The final leg of the journey. The aim is to unload the rest of the aid at two refugee camps, Ranginekova and Spansko, which lie on the outskirts of the Croatian capital. The convoy still lacks 'official' paperwork (the right palm hasn't been greased) but Tony is in firebrand mood and won't stand for bureaucracy - his policy is now to ignore it. "My faith makes me indestructible" he confides.

Leaving Pakrac, the convoy halts by the old school to give presents to the kids. The children are ecstatic; teachers smile and share plum brandy with the foreigners. The noise is deafening, bullet holes sobering. Many of the adults are close to tears. Some obviously find it hard to leave.

We find the same feelings, only intensified, once in the camps. In Ranginekova, 12 year old Miroslav Antun stands shivering in his new purple denim coat, hand held in mine. He's worried that the farm workers will steal the coat from him, when they return from work later that evening. The locals resent the newcomers - there may be trouble between the men of the two communities if the presents, food, clothing and toys, aren't properly hidden. This is the way of things in a war zone.

"It is very difficult," says Miroslav in good English. "Nobody can do anything. We get some money from my uncle in Switzerland, but only 100,000 dinars (£10) a month from the government."

The refugees, Bosnian Croats, share rooms in numbered wooden barracks. Each family, perhaps five to eight members, lives in a single, closet-sized space. There are only a few men with them. The older ones speak German, having fought in the Second World War. The younger are all ex-militia, smoking thin rollups in the cold.

As the freezing fog creeps between the washing lines, Miroslav's mother invites me inside. A deeply hospitable woman, she insists on providing a carton of German apple juice before asking if I want to keep her rosary. It's very embarrassing - she has so little, almost nothing in fact, so I refuse.

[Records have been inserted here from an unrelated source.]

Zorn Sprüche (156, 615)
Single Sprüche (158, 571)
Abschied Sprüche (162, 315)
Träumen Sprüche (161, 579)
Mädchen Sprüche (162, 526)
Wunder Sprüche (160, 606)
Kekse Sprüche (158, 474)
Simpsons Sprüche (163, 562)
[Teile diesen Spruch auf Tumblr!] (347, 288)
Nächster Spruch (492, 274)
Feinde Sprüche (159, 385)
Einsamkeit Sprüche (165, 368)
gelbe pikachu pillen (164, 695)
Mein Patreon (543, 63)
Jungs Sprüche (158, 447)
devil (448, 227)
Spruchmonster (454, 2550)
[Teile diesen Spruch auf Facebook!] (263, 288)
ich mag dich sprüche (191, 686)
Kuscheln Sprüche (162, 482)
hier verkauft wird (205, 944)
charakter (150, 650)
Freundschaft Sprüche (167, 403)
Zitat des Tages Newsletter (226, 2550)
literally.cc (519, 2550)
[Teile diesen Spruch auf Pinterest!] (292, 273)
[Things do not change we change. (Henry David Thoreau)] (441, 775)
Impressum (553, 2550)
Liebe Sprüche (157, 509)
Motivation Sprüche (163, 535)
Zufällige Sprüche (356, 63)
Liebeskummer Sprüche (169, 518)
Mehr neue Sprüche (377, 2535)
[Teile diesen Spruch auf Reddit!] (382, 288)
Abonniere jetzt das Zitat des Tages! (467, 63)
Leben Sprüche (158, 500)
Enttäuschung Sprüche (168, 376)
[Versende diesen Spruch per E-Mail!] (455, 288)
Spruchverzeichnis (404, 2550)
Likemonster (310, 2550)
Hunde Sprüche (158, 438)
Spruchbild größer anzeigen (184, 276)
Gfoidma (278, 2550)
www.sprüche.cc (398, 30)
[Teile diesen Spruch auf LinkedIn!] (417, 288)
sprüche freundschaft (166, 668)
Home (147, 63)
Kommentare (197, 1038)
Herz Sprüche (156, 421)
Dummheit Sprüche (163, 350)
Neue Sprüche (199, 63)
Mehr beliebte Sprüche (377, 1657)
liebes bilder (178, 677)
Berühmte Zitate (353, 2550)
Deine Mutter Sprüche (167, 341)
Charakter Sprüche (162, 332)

Presents from the convoy lie strewn on the bed. The family album sits on top of the TV, lying on the Coca-Cola tablecloth. Miroslav's father is a handsome man, a former factory manager shown in his soldier's uniform. The old English lady who's followed me indicates her approval, causing gales of laughter. Miroslav's hazel eyes widen as he flicks through pictures of his home town, Johovac, from which the family fled a year ago.

Many of the children are still at the camp school. They attend in shifts. Miroslav doesn't want to let go of my hand. His mother wipes away tears as we walk outside again. It's very difficult to drag ourselves away. I slip my Swiss Army knife into the boy's pocket, only later realising I should have given him some food. By now the aid parcels are being swiftly distributed amongst the families. It won't be long before the farm workers return.

Standing amongst the mud and slush, another old lady hugs Miroslav and tells his mother: "He has a good heart, such a good heart." He grimaces and replies: "No, Croatian heart."

A terrible blizzard settles on the city as the convoy splits, each vehicle making its own way home, or travelling further south to Bosnia. Other convoys continue to stream in and out of the country; part of Konvoj Nade's medical aid, for example, is sent to Nova Bila, a Croat town surrounded by Muslims in Bosnia.

In Germany, our three transits encounter an old Croat from Amsterdam, taking two lorries and a van full of clothes and Christmas presents to Zagreb. Sally Becker, the British aid worker and so-called'Angel of Mostar', departs in a huge convoy for Bosnia on the evening we board the return ferry. In a break between stories of his 'former' life, Tony Budell says he's going to Sarajevo and Mostar in January. In Belgrade, the nationalists have just won elections backed by promises of a Greater Serbia. They vow to take back Pakrac and other towns before the new year ends.